Die Tasse ging während dieser Darlegung von Hand zu Hand. Kuffert kostete . . . dann Labemann . . . der Lehrer nahm einen ängstlichen Schluck . . . der Pastor Schmidt nahm einen erheblichen Schluck, bewegte eine Weile prüfend Zunge und Lippen und murmelte: »Kann das sein?«

»Natürlich kann das sein!« rief Mickewitz. »Nichts geht natürlicher zu! Wenn jemand überhaupt die Dreistigkeit besitzt, sich dergestalt an einem altertümlichen Gegenstand zu vergreifen, so verfügt er damit allerdings über einen geradezu unverwüstlichen Doppelkessel, wie er als Destillierapparat abgebildet ist auf Kupferstichen, die aus ungesunden Zeiten stammen! Aus jenen von Seuchen geplagten Epochen, die noch kein Schimmer unserer heutigen zweckdienlichen und sanitären Technik erhellte!«

»Was heißt hier Seuche un sanitär!« rief Kuffert und hielt Albrecht den Tassenkopf zum Nachschenken hin, »dagegen sind Ihre Schnäpse reine nischt, Mickewitz!«

Auch Labemann hatte sich noch einen Tropfen – »nur 'ne Idee, lieber Albrecht« – eingießen lassen und sagte gewissermaßen abschließend zu Herrn Kortüm: »Püsterich hin, Püsterich her – dieses Destillat hat, ich muß sagen: etwas Bodenständiges.«

»Herr Amtsrichter«, meinte Monich, »passen Se bloß auf. Wenn wir hier so weiterschlucken, hat bloß noch der Püsterich 'ne gewisse 257 Bodenständigkeit aufzuweisen. Kortüm – du solltest deinen Püsterich auch mal kosten.«

Herr Kortüm nahm zögernd die Tasse, nippte, Herr Kortüm trank: »Freunde!« sprach er. . . .

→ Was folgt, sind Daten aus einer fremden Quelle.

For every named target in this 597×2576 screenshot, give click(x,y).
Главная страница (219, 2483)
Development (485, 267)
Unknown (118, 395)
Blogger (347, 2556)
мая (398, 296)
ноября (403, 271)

Spät wanderten die Gäste in ihre Täler hinunter. Eine Weile hörte Herr Kortüm noch ihre Stimmen heraufschallen, allmählich verklangen die Laute. Es war nun wieder ganz still. Eine trübe und warme windstille Nacht. Regen wird es geben, dachte Herr Kortüm und ging in tiefen Gedanken mehrmals um sein Anwesen herum, über dem heute in der dicken wäßrigen Luft der rote Schein der Trockenfeuer machtvoll groß und unbeweglich stand. Er sah an der Schottenhauswand zu den Fenstern seines vernachlässigten Museums empor und schüttelte den Kopf. Eben erst war er wochenlang mit Professor Holdermann beruflich in enger Verbindung gewesen. Die Akademie in der Hauptstadt stak bis unters Dach voll Kunst, und jedem Menschen dort war es eine ausgemachte Sache, daß man diese vieltausendfachen Formen nur genau zu betrachten brauche, um dann sagen zu können, was sie bedeuteten, was für einen Inhalt sie umschlössen. Die Guten, die Schönen erkennt man am Guten, am Schönen. Und da stand dieser erbärmliche Püsterich, ein Unflat von außen – und innen voll Süße? Ein leiser Verdacht gegen diese bekanntlich schönste der Welten stieg in Kortüm auf. Schon die Sache mit der schönen Kitty damals war ein wenig unheimlich gewesen – doch Kitty war eine Frau, und bei lebendigen schönen Frauen soll man Rückschlüsse irgendwelcher Art grundsätzlich nicht versuchen. Aber auf Messing muß doch Verlaß sein! Inhaltlich hätte er diesen Püsterich auf Grünspan, Staub und Schlacke geschätzt, und nun sprach man wohl morgen früh schon in den Tälern unten von Kortüms Püsterich und meinte damit ein magenstärkendes Getränk. Ob es dann nicht besser wäre, magenleidend zu bleiben, aber das Gute erkennen zu können am Guten und das Schöne am Schönen?